Au premier abord, les concubins et les pacsés, quelque soit leur orientation sexuelle, semblent être logés à la même enseigne, puisque dans les deux cas le régime juridique est le même : le parent biologique en consentant à l’adoption de ce fait renonce à son autorité parentale.

Pourtant à bien y regarder, la situation des concubins et pacsés de sexe différent et de même sexe n’est en réalité pas la même.
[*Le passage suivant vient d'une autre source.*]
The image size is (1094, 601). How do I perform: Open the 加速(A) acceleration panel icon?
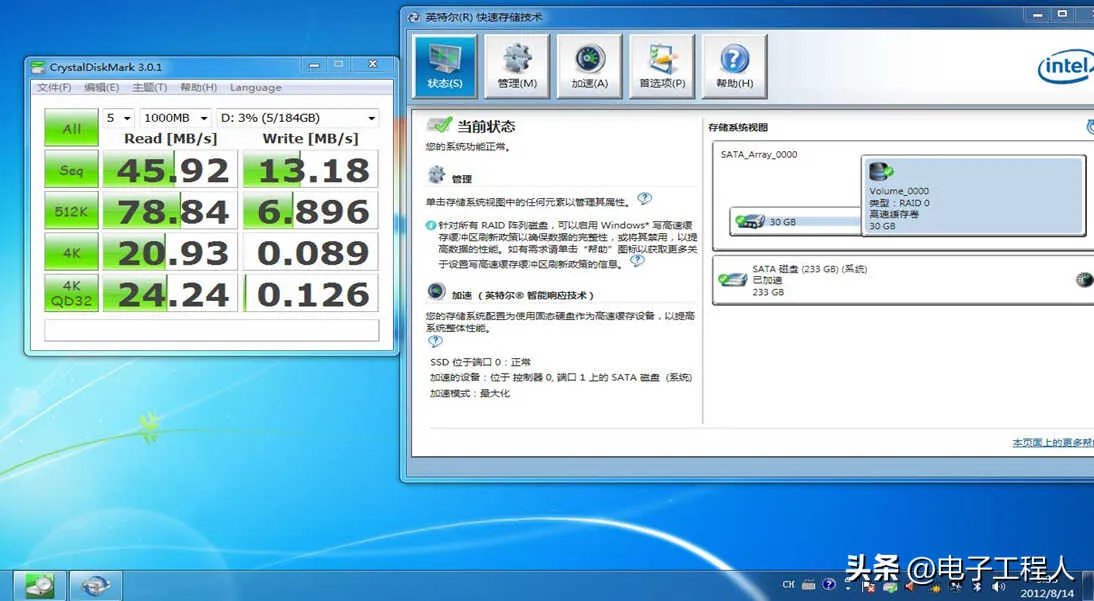click(589, 62)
En effet, autant le couple de concubins ou de pacsés hétérosexuels peut échapper à l’obligation imposée par l’article 365 du Code civil en se mariant (il n’y a pas de transfert de l’autorité parentale), autant le couple de concubins ou de pacsés homosexuels ne peut échapper à la rigueur de la règle puisque pour le moment le mariage civil ne lui est pas ouvert (Cass. 1re civ., 13 mars 2007).

Ainsi derrière une apparente égalité de traitement, on découvre une discrimination indirecte, qui ne touche que les couples de personnes de même sexe, dont l’enfant ne peut pas être adopté par le parent social.

Une telle analyse n’a en réalité pas échappé au Conseil constitutionnel qui a préféré botter en touche en indiquant : « qu’il n’appartient pas au Conseil constitutionnel de substituer son appréciation à celle du législateur sur les conséquences qu’il convient de tirer, en l’espèce, de la situation particulière des enfants élevés par deux personnes de même sexe ; que, par suite, le grief tiré de la violation de l’article 6 de la Déclaration de 1789 doit être écarté »?..plutôt que d’aborder cette question, car par définition toutes les questions prioritaires de constitutionnalité concerne et ne peuvent concerner que des Lois, c’est dire que nous sommes en permanence dans le champs du législateur.